Perhaps Rourke put in such a praiseworthy performance because he could really inhabit his character. He has been there, more or less. Rather than playing a caricature or a gun toting gangster, Rourke is simply a person here; a human being in decline, or as he says in one moving speech “a broken down piece of meat”. At first I didn’t see what all the fuss about his performance was, but then after a few emotional scenes with a potential lover and ageing stripper (Marisa Tomei) and particularly some heartbreaking confrontations with his daughter (Evan Rachel Wood), Rourke brings Randy to life.
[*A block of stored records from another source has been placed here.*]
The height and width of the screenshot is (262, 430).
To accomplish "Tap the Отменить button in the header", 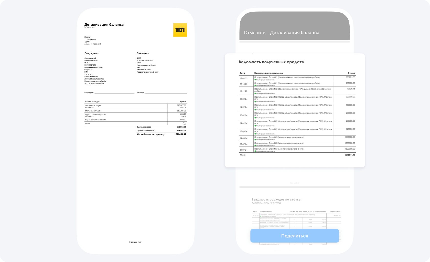I will point(254,33).
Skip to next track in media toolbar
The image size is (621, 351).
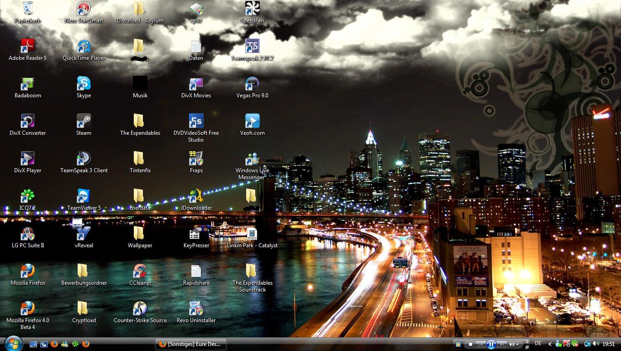pyautogui.click(x=502, y=344)
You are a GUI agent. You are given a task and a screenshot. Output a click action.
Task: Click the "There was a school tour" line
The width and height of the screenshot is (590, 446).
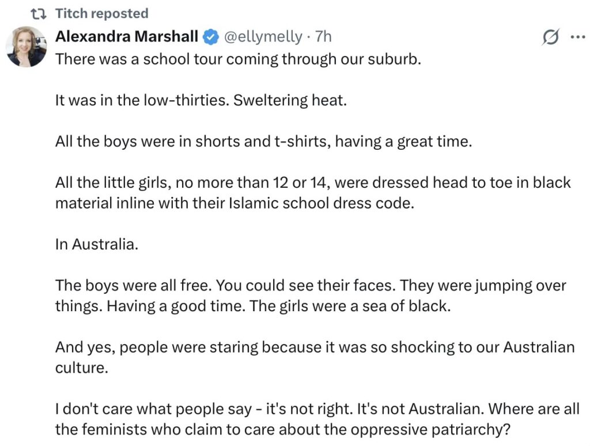point(238,60)
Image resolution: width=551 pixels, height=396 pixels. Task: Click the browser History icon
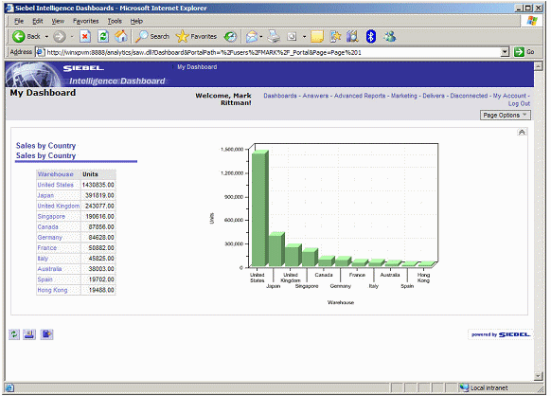coord(230,36)
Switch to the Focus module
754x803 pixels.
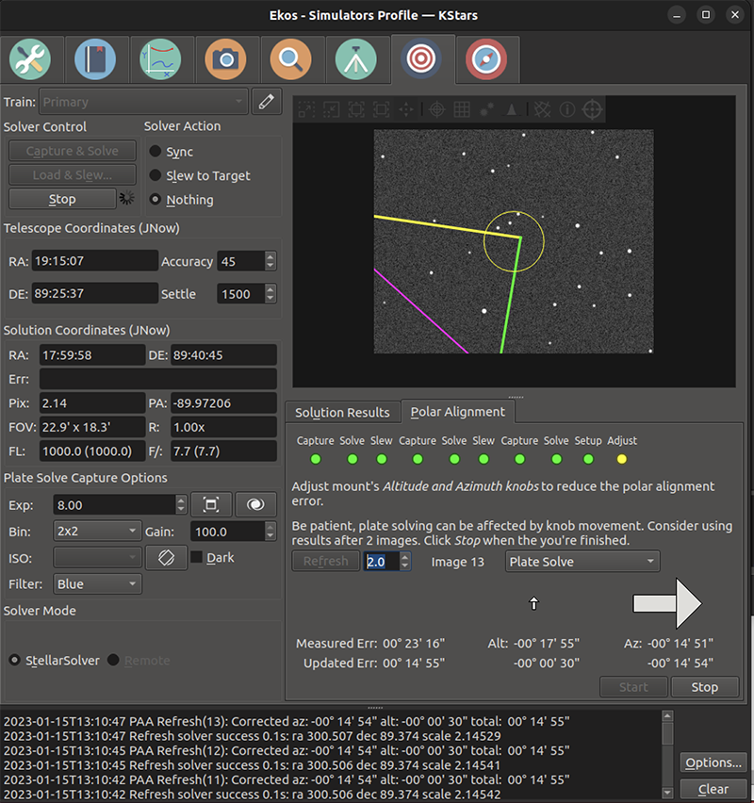pyautogui.click(x=290, y=57)
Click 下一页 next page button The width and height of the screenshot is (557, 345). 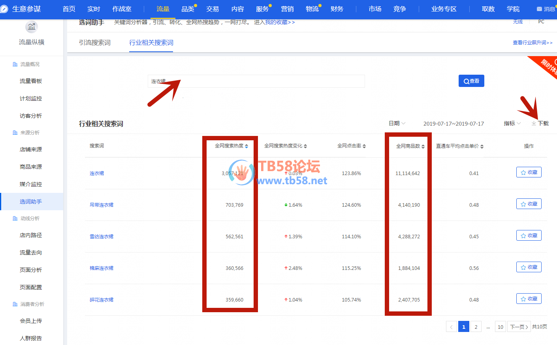tap(519, 327)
There’s always the danger of melodramatic sentimentality, but the film manages to avoid it, primarily because of the masculine restraint of Rourke’s portrayal. Aside from some brutal wrestling scenes and one careless fuck, this is rather pedestrian territory for Darren after the frenzied, frenetic highs of Requiem and the disorientating dash for beautiful perfection in Black Swan. The Wrestler certainly didn’t grab me and it didn’t inspire the extremes of emotion that Darren’s two other efforts did. It has sporting parallels with Black Swan but lacks the wow factor of that film.

I don’t think there’s necessarily anything that wrong with The Wrestler. In some ways it is refreshing to see a film that shows so many sides of a man’s ordinary life, making his escape from that routine via his passion all the more meaningful. There’s no doubt that performing as a wrestler requires a certain level of very manly commitment to the drama. This film will offset any feminine activities like dusting icing sugar on cupcakes or fashioning paper chains with ease. But it’s so realistic, so dreary and so grim, that this antidote might lead to a dangerous and depressing overdose.

If you watch these back to back, watch Trainspotting last. It’s fun as well as not for the faint hearted. Either film is preferable to pointless precessions though, I’m sure you’ll agree. Never mind god Save the Queen, god save male souls everywhere and best of luck!